The invention is a high-density, single-cell trapping array. A specialized probe tip can be precisely manipulated to non-destructively collect targeted intracellular material from the trapped cells for measurements. Due to the non-destructive nature of the invention, the integrity and function of the trapped cells can be preserved and they can be monitored over time to better understand disease processes.
Single cell genotyping by measurement of messenger RNA (mRNA) within a living cell has become a growing trend in many biomedical research areas such as cancer diagnostics and rare cell identification. These single-cell measurements have gained traction over traditional bulk testing methods because they are sensitive to intracellular heterogeneity and stochastic effects among cell populations, each of which are essential factors in determining key cellular activities. Current single-cell measurements are conducted on closed micro/nanofluidic platforms, which limit access via external instrumentation. Additionally, current measurement methods require cell lysing to isolate and purify genetic materials- a process that is destructive to the cell. These constraints limit the types of measurements that can be performed and, furthermore, are not suitable for monitoring informative time-dependent behavior such as single cell gene expression in response to stimuli.

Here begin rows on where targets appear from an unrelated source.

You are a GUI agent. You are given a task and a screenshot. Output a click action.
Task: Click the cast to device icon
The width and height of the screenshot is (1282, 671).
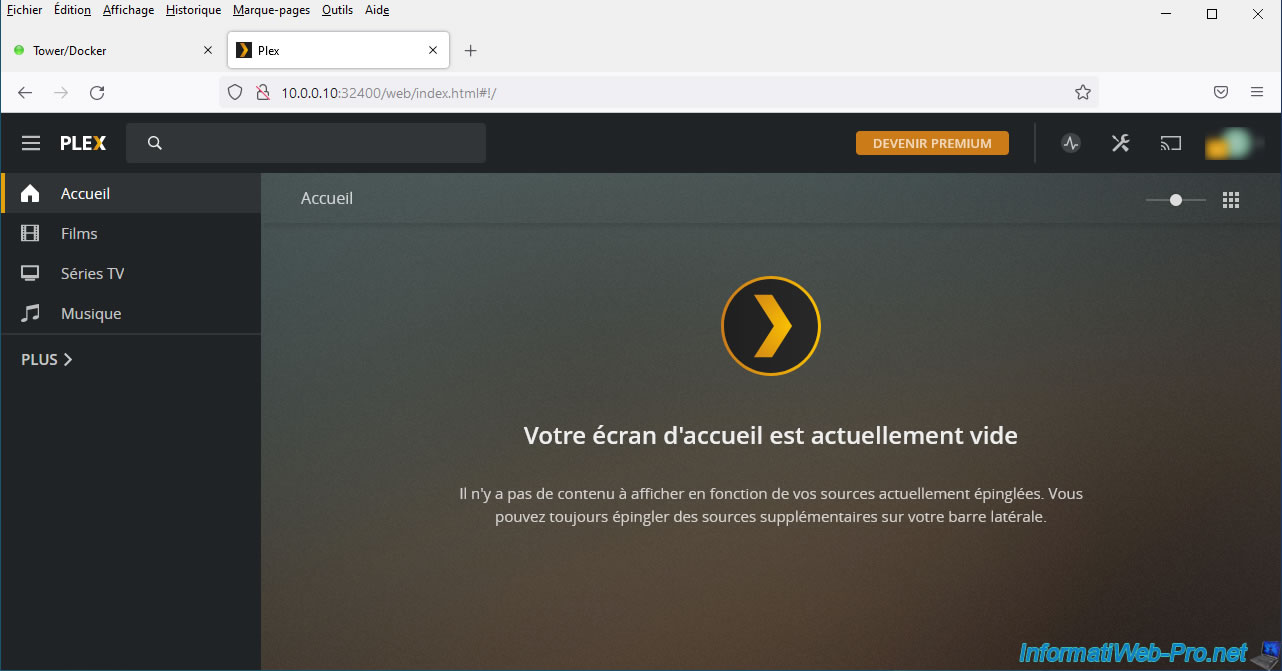click(x=1170, y=143)
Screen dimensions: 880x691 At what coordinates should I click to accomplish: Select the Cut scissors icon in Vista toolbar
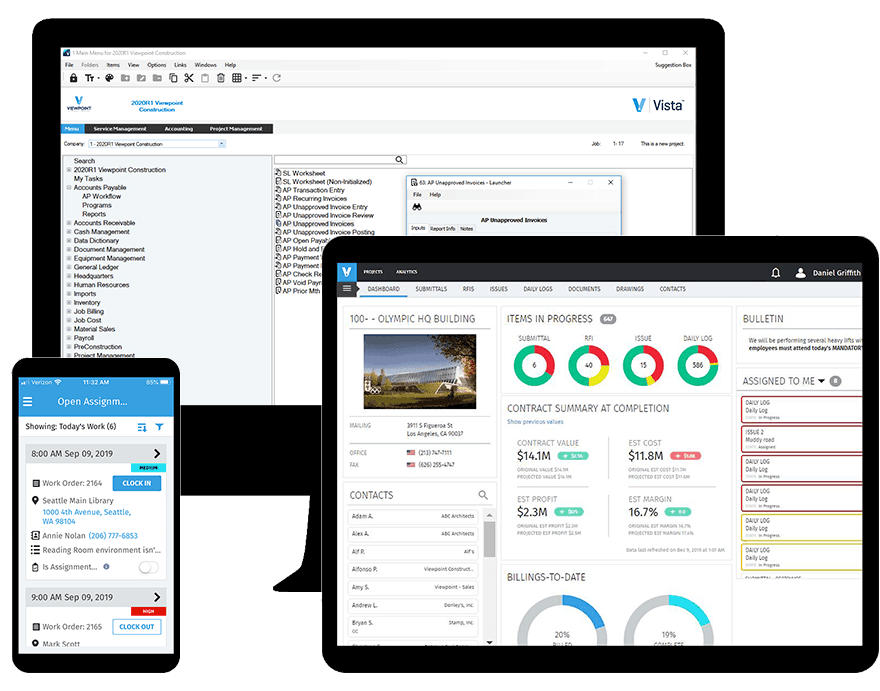click(x=188, y=77)
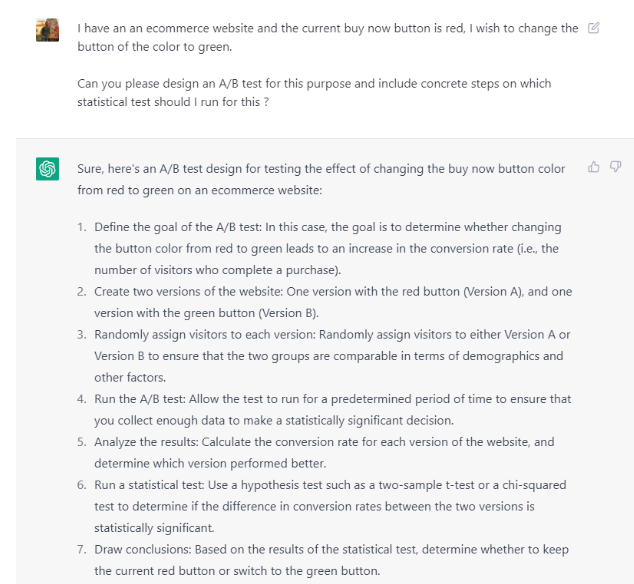This screenshot has width=634, height=584.
Task: Click the thumbs up feedback icon
Action: (594, 167)
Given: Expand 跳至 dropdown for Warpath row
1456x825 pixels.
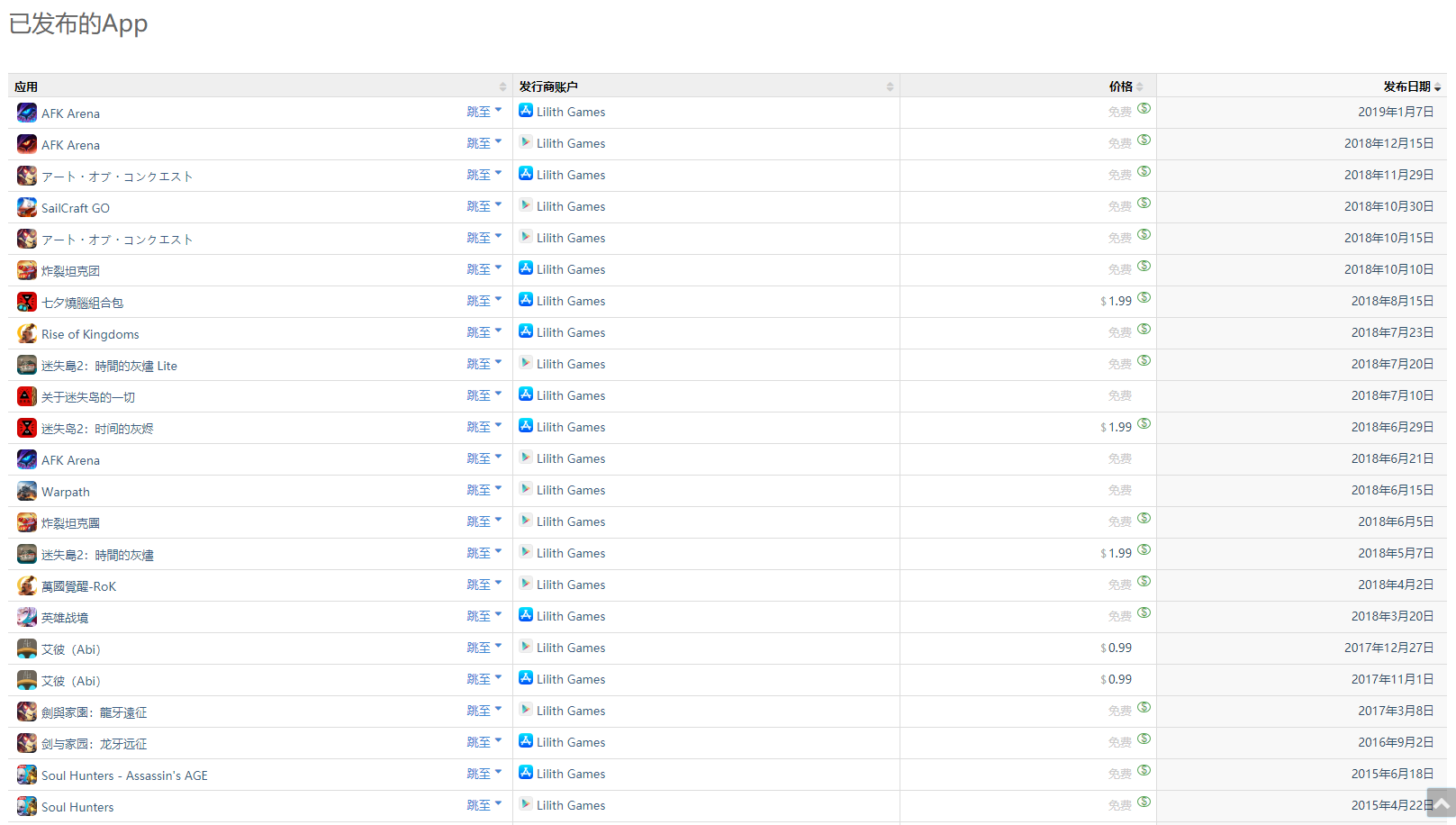Looking at the screenshot, I should click(x=484, y=490).
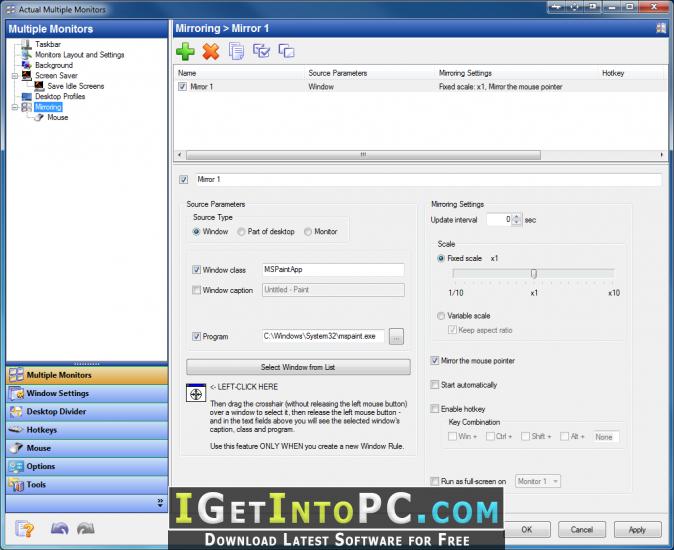Click Select Window from List button
The height and width of the screenshot is (550, 674).
[298, 367]
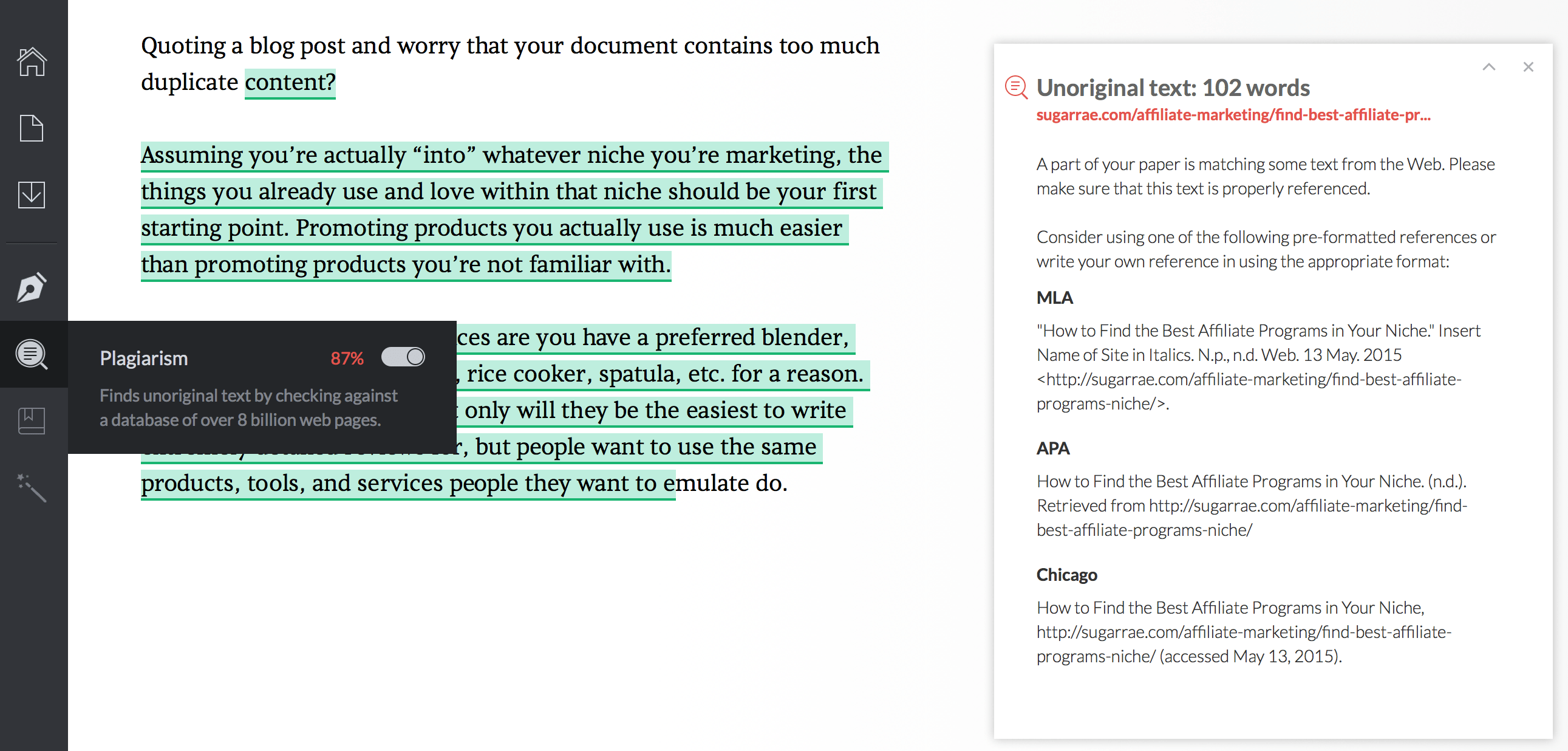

Researchers at UCI have invented a technology which traps single cells, using a microfluidic, high-density, single-cell trapping array, and non-destructively extracts intracellular molecules using a special probe tip. The probe tip is precisely directed to individual cells. Intracellular material such as mRNA accumulates on the probe tip and can be positioned elsewhere for measurements. The invention constitutes a sensitive, fast, and non-destructive device for conducting high-throughput measurements of intracellular material and processes. Additionally, because the device is non-destructive to cells, it allows for the monitoring of time-dependent cellular responses to stimuli, a critical factor in understanding disease processes.
The platform can be integrated with various external instruments so that complicated manipulations and analyses of single cells can be conveniently performed in a closed microfluidic environment. Samples can be filtered, sorted, and enriched before entering the single-cell analysis region of the chip. After analysis, samples retain their viability and can be subsequently used for analyses and culturing. This opens up possibilities for moving beyond static snapshots of gene-expression profiles and potentially deepens one’s understanding how profiles change over time. For instance, real-time tracking of cell response to drug exposure/treatment is just one unique way to exploit this UCI platform =as a platform in diagnostics and drug development programs.
-Research into typical and atypical cellular processes
§ No mRNA purification required
§ High sensitivity measurements
§ High-throughput device
§ Adaptable design for trapping particles of various sizes
A working prototype has been developed and tested with successful cell trapping and mRNA extraction.